(Input material begins)
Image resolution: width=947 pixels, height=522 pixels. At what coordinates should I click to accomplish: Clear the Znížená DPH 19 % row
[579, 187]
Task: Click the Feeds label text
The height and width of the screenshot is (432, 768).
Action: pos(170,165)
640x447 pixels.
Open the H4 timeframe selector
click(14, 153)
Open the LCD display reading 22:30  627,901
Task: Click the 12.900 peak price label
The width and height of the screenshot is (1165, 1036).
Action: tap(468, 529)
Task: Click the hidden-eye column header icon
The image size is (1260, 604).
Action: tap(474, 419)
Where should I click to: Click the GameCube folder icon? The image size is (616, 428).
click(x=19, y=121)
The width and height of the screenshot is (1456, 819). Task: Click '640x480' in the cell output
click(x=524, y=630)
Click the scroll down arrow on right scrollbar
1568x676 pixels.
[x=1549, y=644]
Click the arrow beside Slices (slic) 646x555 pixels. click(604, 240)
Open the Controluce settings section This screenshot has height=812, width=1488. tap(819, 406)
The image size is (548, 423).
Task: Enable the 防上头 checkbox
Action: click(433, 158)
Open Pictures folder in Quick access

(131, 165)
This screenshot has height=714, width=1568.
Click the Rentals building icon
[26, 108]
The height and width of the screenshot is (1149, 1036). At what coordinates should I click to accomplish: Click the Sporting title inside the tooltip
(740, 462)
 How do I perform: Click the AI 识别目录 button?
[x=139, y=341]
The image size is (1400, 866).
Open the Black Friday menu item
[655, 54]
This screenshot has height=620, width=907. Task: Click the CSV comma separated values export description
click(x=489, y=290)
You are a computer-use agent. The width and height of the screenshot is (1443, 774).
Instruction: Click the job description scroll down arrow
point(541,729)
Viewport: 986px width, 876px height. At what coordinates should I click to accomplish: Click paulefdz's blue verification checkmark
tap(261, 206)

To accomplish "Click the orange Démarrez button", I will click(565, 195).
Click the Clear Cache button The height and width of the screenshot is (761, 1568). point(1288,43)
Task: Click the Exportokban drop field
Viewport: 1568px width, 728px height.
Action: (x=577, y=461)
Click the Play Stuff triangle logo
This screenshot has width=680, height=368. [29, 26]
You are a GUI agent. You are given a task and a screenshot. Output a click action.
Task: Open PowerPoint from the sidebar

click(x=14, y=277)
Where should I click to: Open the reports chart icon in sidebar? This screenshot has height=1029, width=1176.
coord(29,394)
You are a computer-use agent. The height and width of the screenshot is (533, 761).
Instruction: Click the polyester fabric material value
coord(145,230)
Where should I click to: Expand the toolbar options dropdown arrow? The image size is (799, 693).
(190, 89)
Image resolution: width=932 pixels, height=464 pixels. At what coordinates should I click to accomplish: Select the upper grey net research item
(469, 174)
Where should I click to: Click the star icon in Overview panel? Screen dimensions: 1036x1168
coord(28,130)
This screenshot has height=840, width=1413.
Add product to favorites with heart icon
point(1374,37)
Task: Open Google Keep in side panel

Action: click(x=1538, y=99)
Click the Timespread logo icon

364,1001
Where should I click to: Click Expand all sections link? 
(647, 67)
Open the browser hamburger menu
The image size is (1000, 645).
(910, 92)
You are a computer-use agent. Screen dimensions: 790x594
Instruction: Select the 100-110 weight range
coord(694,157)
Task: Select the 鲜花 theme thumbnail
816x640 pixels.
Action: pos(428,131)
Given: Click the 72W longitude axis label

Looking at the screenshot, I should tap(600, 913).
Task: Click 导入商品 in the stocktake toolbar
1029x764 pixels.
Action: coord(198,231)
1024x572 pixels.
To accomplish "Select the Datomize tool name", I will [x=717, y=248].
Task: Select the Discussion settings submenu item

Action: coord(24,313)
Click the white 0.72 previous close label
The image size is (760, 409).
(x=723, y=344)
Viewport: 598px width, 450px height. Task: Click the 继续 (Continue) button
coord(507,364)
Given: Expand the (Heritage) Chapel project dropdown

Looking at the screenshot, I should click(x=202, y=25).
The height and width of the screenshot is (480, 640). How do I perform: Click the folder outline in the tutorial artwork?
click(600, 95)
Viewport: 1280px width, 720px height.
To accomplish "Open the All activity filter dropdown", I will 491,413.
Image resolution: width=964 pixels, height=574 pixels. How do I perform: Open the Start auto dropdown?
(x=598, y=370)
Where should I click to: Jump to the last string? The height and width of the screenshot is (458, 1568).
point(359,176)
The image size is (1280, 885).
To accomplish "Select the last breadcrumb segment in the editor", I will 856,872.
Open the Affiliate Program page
(Input material ends)
* [Work instruction]: Transcribe each line above exactly; skip none.

* [Task solution]:
Image resolution: width=947 pixels, height=522 pixels. At what coordinates should I click to accomplish: Clear the Znížená DPH 19 % row
[579, 187]
Task: Click the Feeds label text
The height and width of the screenshot is (432, 768).
Action: pos(170,165)
640x447 pixels.
Open the H4 timeframe selector
click(14, 153)
Open the LCD display reading 22:30  627,901
Task: Click the 12.900 peak price label
The width and height of the screenshot is (1165, 1036).
Action: tap(468, 529)
Task: Click the hidden-eye column header icon
The image size is (1260, 604).
Action: tap(474, 419)
Where should I click to: Click the GameCube folder icon? The image size is (616, 428).
click(x=19, y=121)
The width and height of the screenshot is (1456, 819). Task: Click '640x480' in the cell output
click(x=524, y=630)
Click the scroll down arrow on right scrollbar
1568x676 pixels.
[x=1549, y=644]
Click the arrow beside Slices (slic) 646x555 pixels. click(604, 240)
Open the Controluce settings section This screenshot has height=812, width=1488. tap(819, 406)
The image size is (548, 423).
Task: Enable the 防上头 checkbox
Action: click(433, 158)
Open Pictures folder in Quick access

(131, 165)
This screenshot has height=714, width=1568.
Click the Rentals building icon
[26, 108]
The height and width of the screenshot is (1149, 1036). At what coordinates should I click to accomplish: Click the Sporting title inside the tooltip
(740, 462)
 How do I perform: Click the AI 识别目录 button?
[x=139, y=341]
The image size is (1400, 866).
Open the Black Friday menu item
[655, 54]
This screenshot has height=620, width=907. Task: Click the CSV comma separated values export description
click(x=489, y=290)
You are a computer-use agent. The width and height of the screenshot is (1443, 774).
Instruction: Click the job description scroll down arrow
point(541,729)
Viewport: 986px width, 876px height. At what coordinates should I click to accomplish: Click paulefdz's blue verification checkmark
tap(261, 206)

To accomplish "Click the orange Démarrez button", I will click(565, 195).
Click the Clear Cache button The height and width of the screenshot is (761, 1568). point(1288,43)
Task: Click the Exportokban drop field
Viewport: 1568px width, 728px height.
Action: (x=577, y=461)
Click the Play Stuff triangle logo
This screenshot has width=680, height=368. [29, 26]
You are a GUI agent. You are given a task and a screenshot. Output a click action.
Task: Open PowerPoint from the sidebar

click(x=14, y=277)
Where should I click to: Open the reports chart icon in sidebar? This screenshot has height=1029, width=1176.
coord(29,394)
You are a computer-use agent. The height and width of the screenshot is (533, 761).
Instruction: Click the polyester fabric material value
coord(145,230)
Where should I click to: Expand the toolbar options dropdown arrow? The image size is (799, 693).
(190, 89)
Image resolution: width=932 pixels, height=464 pixels. At what coordinates should I click to accomplish: Select the upper grey net research item
(469, 174)
Where should I click to: Click the star icon in Overview panel? Screen dimensions: 1036x1168
coord(28,130)
This screenshot has height=840, width=1413.
Add product to favorites with heart icon
point(1374,37)
Task: Open Google Keep in side panel

Action: click(x=1538, y=99)
Click the Timespread logo icon

364,1001
Where should I click to: Click Expand all sections link? 
(647, 67)
Open the browser hamburger menu
The image size is (1000, 645).
(910, 92)
You are a computer-use agent. Screen dimensions: 790x594
Instruction: Select the 100-110 weight range
coord(694,157)
Task: Select the 鲜花 theme thumbnail
816x640 pixels.
Action: pos(428,131)
Given: Click the 72W longitude axis label

Looking at the screenshot, I should tap(600, 913).
Task: Click 导入商品 in the stocktake toolbar
1029x764 pixels.
Action: coord(198,231)
1024x572 pixels.
To accomplish "Select the Datomize tool name", I will [x=717, y=248].
Task: Select the Discussion settings submenu item

Action: coord(24,313)
Click the white 0.72 previous close label
The image size is (760, 409).
(x=723, y=344)
Viewport: 598px width, 450px height. Task: Click the 继续 (Continue) button
coord(507,364)
Given: Expand the (Heritage) Chapel project dropdown

Looking at the screenshot, I should click(x=202, y=25).
The height and width of the screenshot is (480, 640). How do I perform: Click the folder outline in the tutorial artwork?
click(600, 95)
Viewport: 1280px width, 720px height.
To accomplish "Open the All activity filter dropdown", I will 491,413.
Image resolution: width=964 pixels, height=574 pixels. How do I perform: Open the Start auto dropdown?
(x=598, y=370)
Where should I click to: Jump to the last string? The height and width of the screenshot is (458, 1568).
point(359,176)
The image size is (1280, 885).
To accomplish "Select the last breadcrumb segment in the editor", I will 856,872.
Open the Affiliate Program page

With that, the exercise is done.